EXERCISE REQUIREMENTS =>
Revise the data from the line with "Task: Open more" up to and including the line with "point(671,415)" by putting "outbound flight" in place of "return flight" and leaving everything else unchanged. Give only those lines, and leave the pictures out of your answer.

* Begin RECORDS TO USE *

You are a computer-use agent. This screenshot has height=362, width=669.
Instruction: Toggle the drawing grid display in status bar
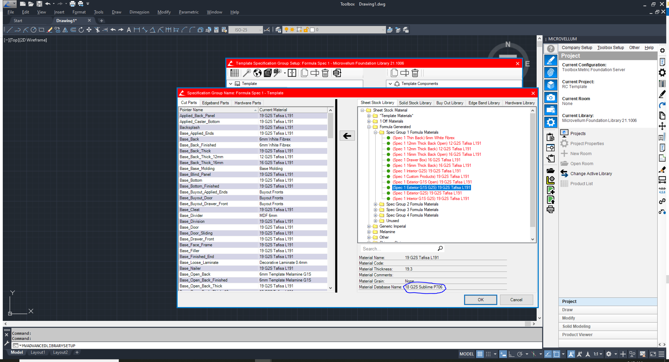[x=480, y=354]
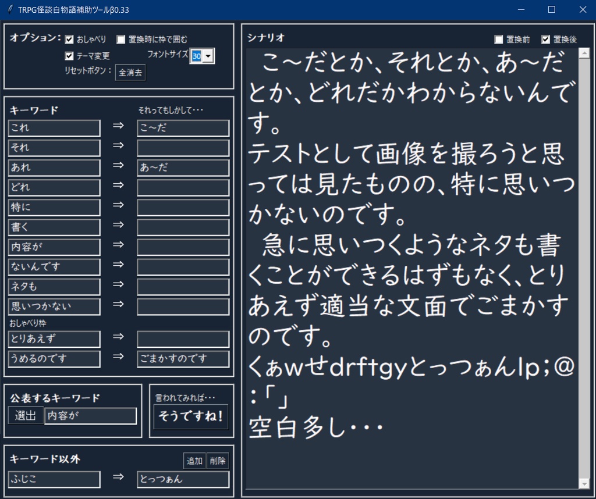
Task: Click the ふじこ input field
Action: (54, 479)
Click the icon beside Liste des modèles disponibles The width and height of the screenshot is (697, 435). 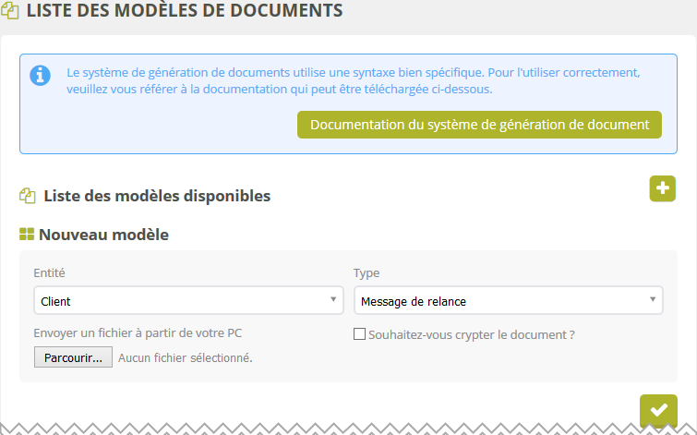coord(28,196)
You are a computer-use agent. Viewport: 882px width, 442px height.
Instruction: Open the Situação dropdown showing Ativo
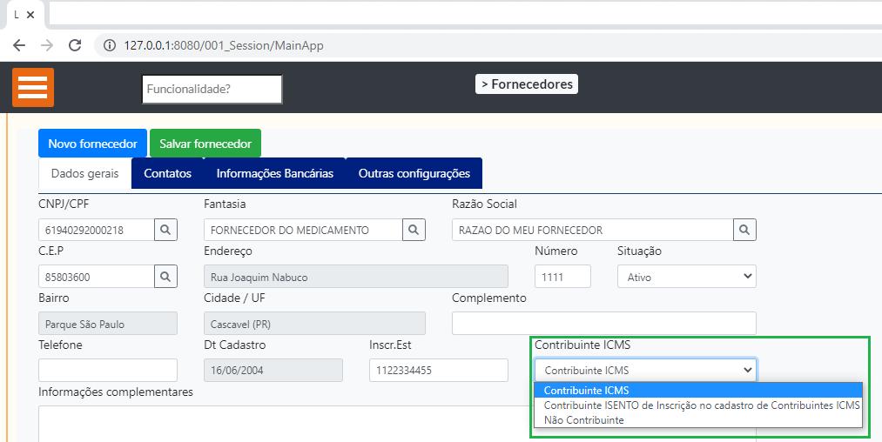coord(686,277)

* End RECORDS TO USE *
* Begin RECORDS TO USE *

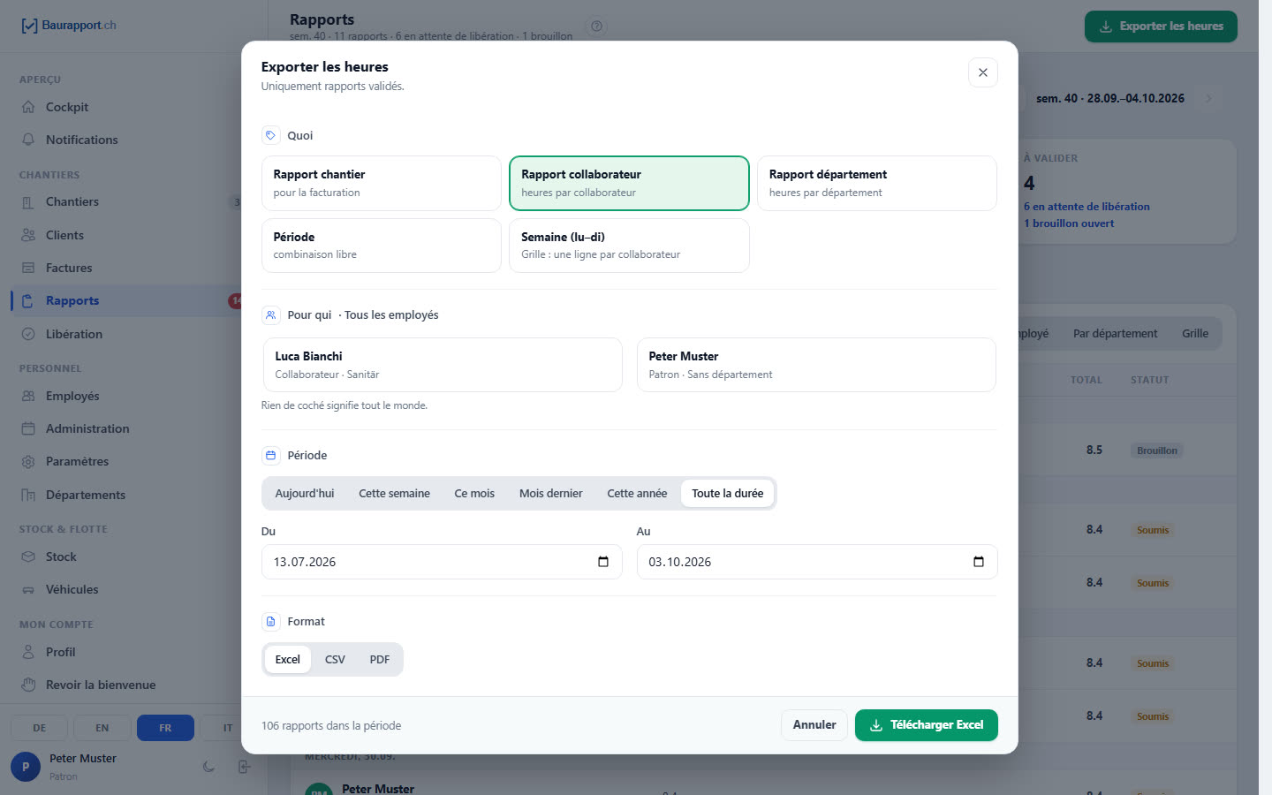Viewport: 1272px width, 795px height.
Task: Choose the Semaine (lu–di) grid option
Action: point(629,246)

* End RECORDS TO USE *
* Begin RECORDS TO USE *

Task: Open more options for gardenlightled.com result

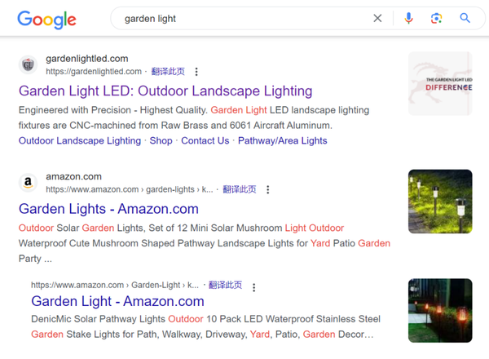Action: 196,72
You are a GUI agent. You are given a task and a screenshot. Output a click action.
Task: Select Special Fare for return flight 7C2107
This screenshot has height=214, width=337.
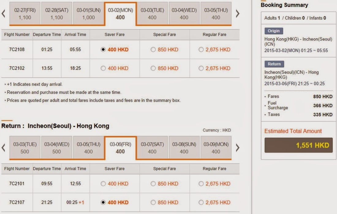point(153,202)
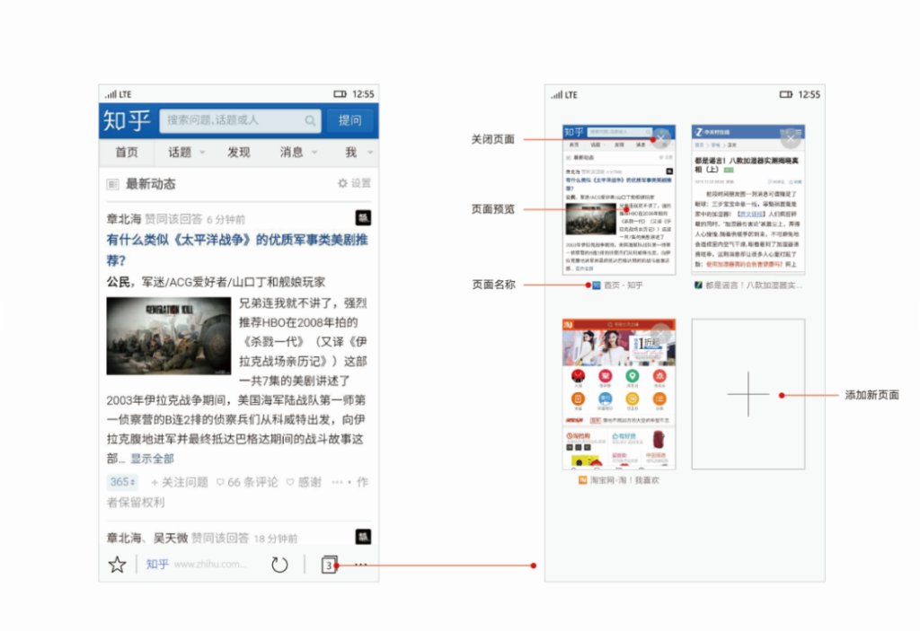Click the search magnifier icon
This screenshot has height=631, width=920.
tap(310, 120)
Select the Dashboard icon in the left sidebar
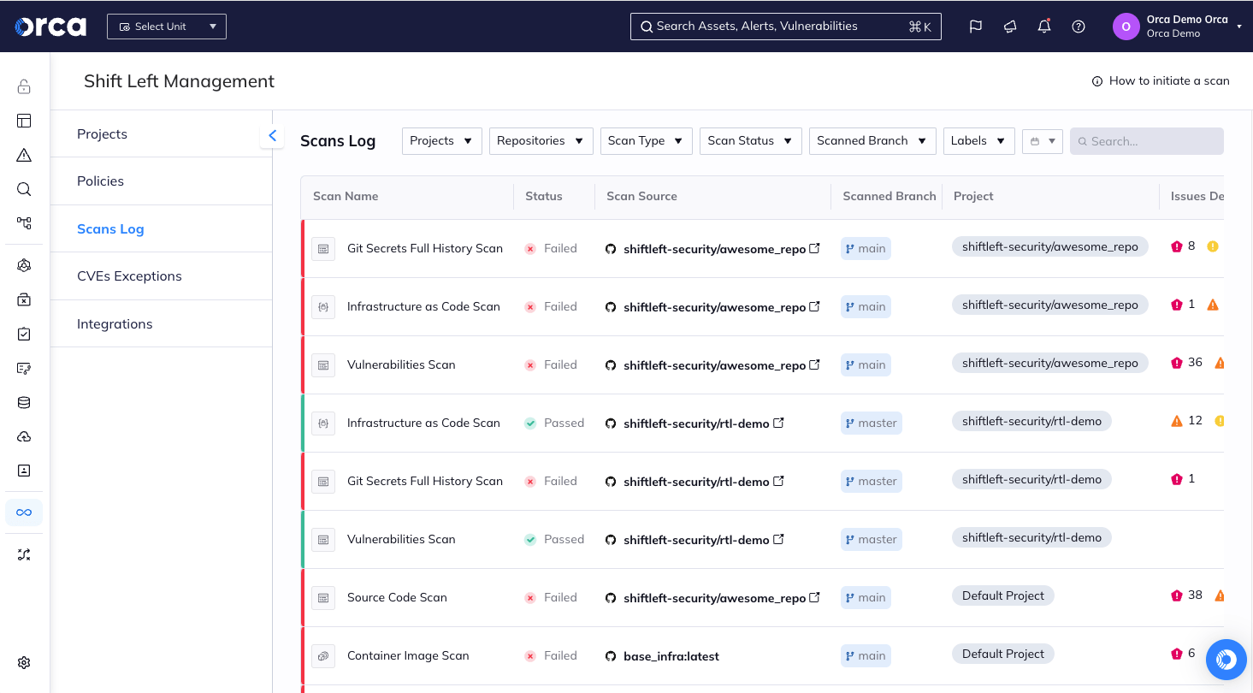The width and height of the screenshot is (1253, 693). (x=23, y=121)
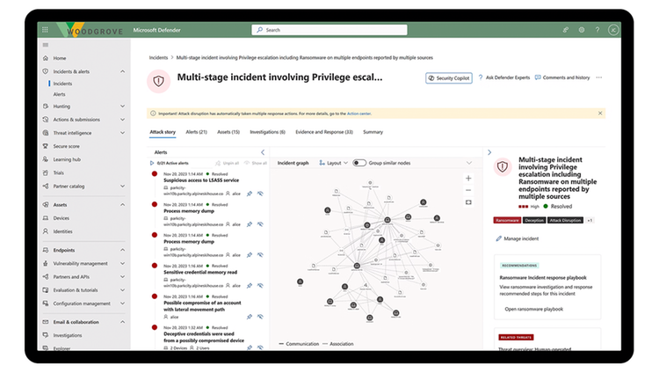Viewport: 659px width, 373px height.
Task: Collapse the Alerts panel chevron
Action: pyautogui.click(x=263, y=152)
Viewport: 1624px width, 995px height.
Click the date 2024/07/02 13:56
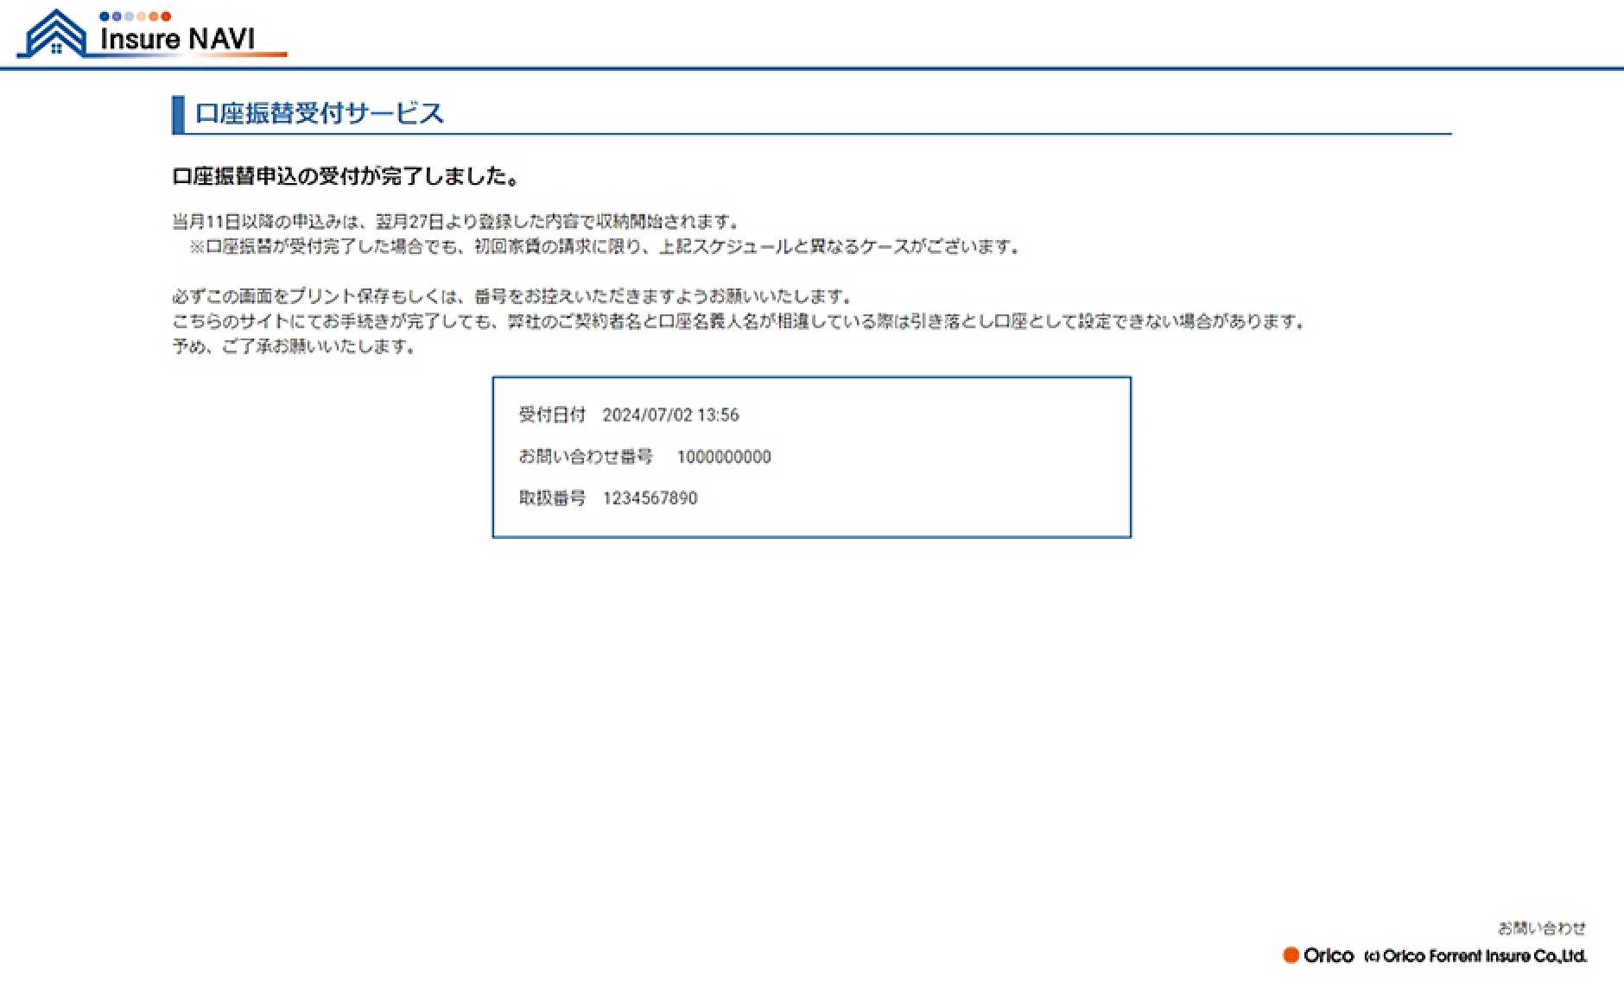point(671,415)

* End RECORDS TO USE *

TASK RESULT =>
Task: Open more options for gardenlightled.com result

Action: 196,72
You are a GUI agent. You are given a task and a screenshot. Output a click action.
Task: Select Special Fare for outbound flight 7C2107
This screenshot has height=214, width=337.
point(153,202)
Click the search magnifier icon
This screenshot has height=631, width=920.
tap(310, 120)
Select the Dashboard icon in the left sidebar
The width and height of the screenshot is (1253, 693). (x=23, y=121)
Viewport: 659px width, 373px height.
Task: Collapse the Alerts panel chevron
Action: pyautogui.click(x=263, y=152)
Viewport: 1624px width, 995px height.
Click the date 2024/07/02 13:56
point(671,415)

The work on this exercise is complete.